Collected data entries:
"""

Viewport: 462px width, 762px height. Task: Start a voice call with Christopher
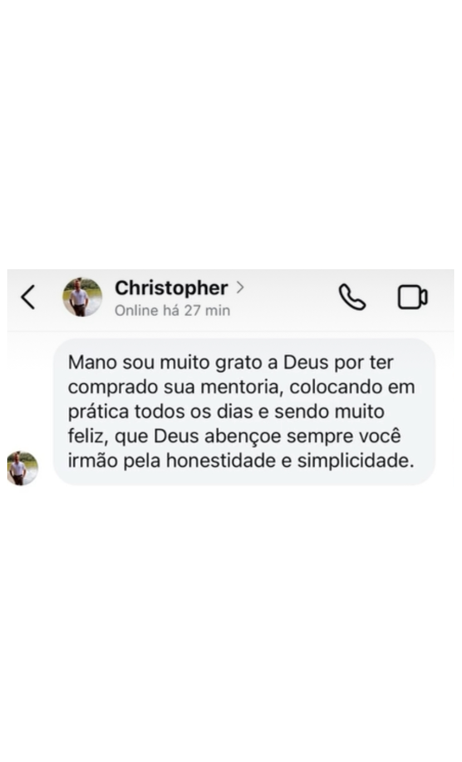click(352, 297)
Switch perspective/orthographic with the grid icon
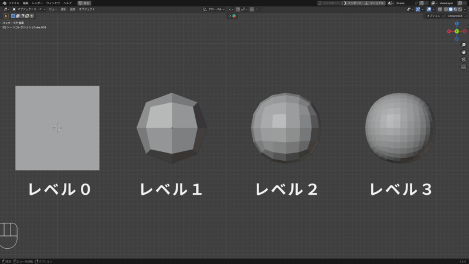 pos(463,66)
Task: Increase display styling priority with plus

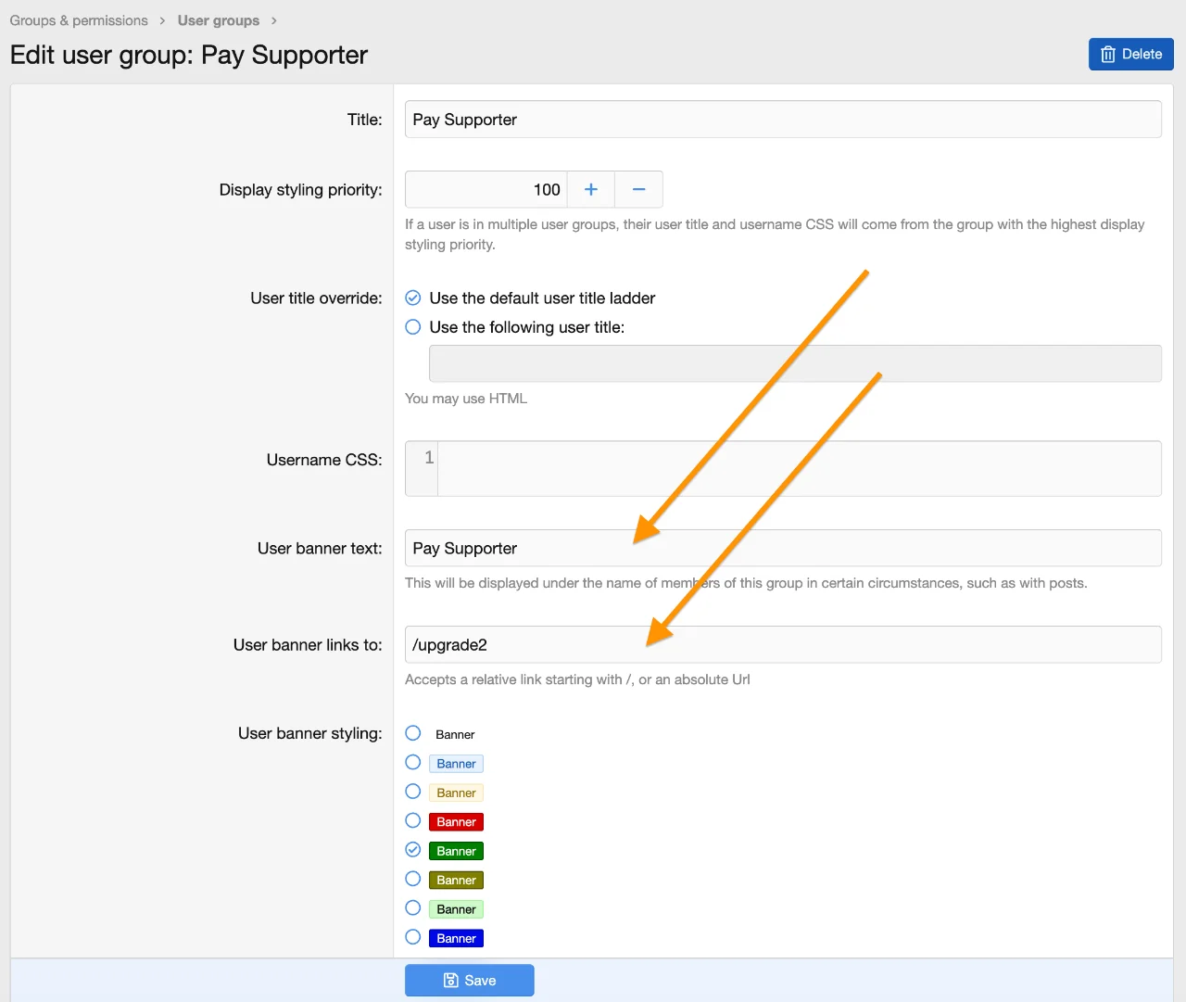Action: pyautogui.click(x=590, y=189)
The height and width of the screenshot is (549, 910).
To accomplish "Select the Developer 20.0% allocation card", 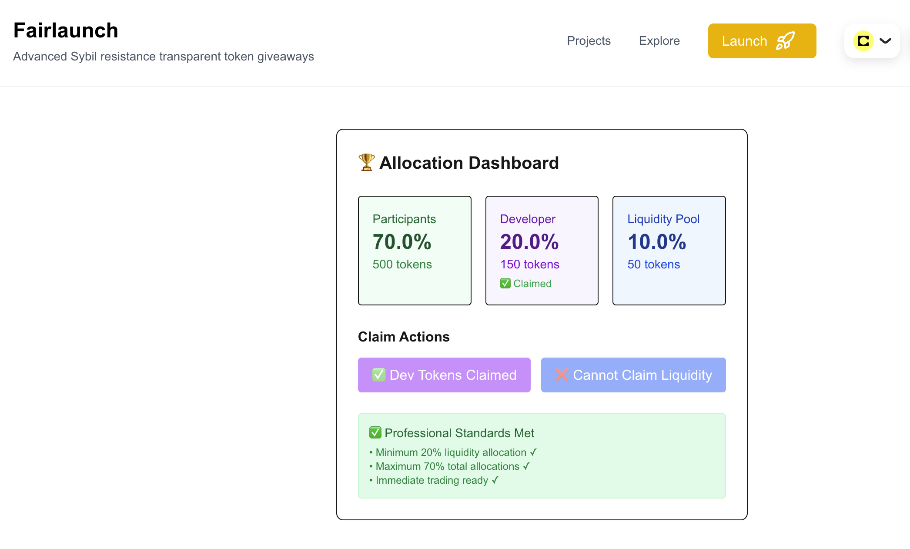I will (542, 251).
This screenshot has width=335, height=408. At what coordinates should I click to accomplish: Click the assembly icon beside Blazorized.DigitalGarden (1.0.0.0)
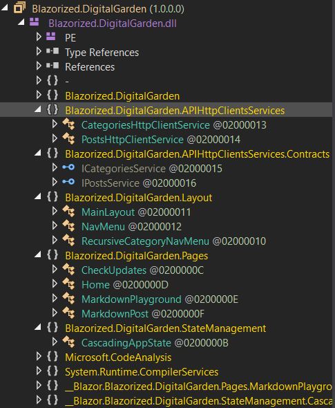click(x=20, y=8)
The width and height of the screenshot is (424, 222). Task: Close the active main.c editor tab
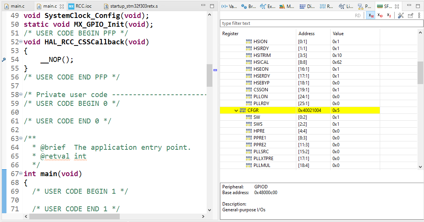click(x=62, y=6)
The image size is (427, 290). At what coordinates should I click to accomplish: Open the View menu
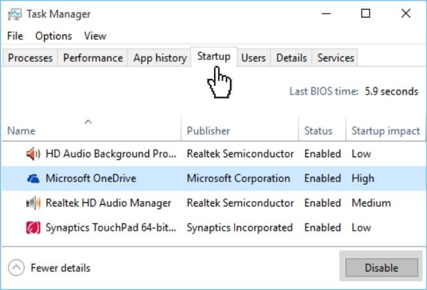click(95, 36)
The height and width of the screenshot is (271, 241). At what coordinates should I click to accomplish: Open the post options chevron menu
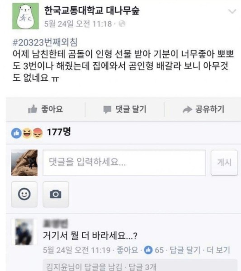tap(232, 11)
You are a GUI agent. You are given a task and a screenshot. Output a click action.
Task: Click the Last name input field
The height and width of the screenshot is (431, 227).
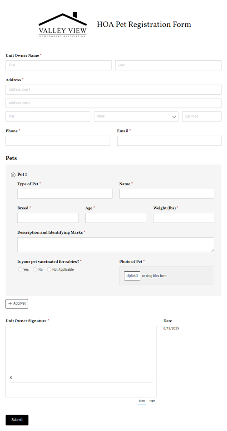pos(168,65)
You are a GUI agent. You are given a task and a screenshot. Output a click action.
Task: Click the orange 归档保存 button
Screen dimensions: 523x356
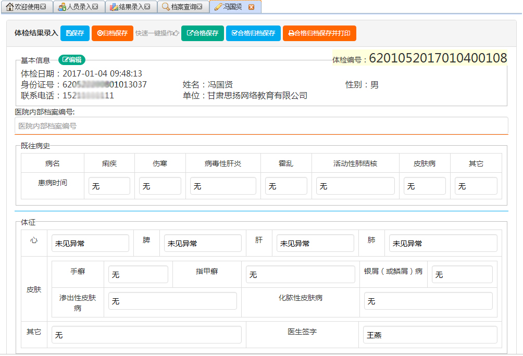tap(112, 33)
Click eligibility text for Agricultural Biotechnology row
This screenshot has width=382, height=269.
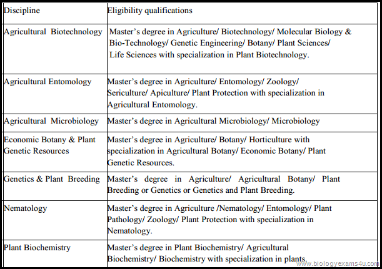pos(230,43)
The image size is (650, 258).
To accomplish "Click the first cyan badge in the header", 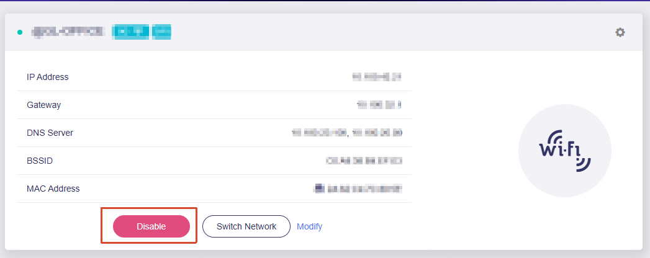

"""

Give again, unchanged, only the lines from the line containing "The image size is (650, 258)." to the last line of the records above. Pictures do not belong in the copy.

REPLY:
The image size is (650, 258).
To accomplish "Click the first cyan badge in the header", 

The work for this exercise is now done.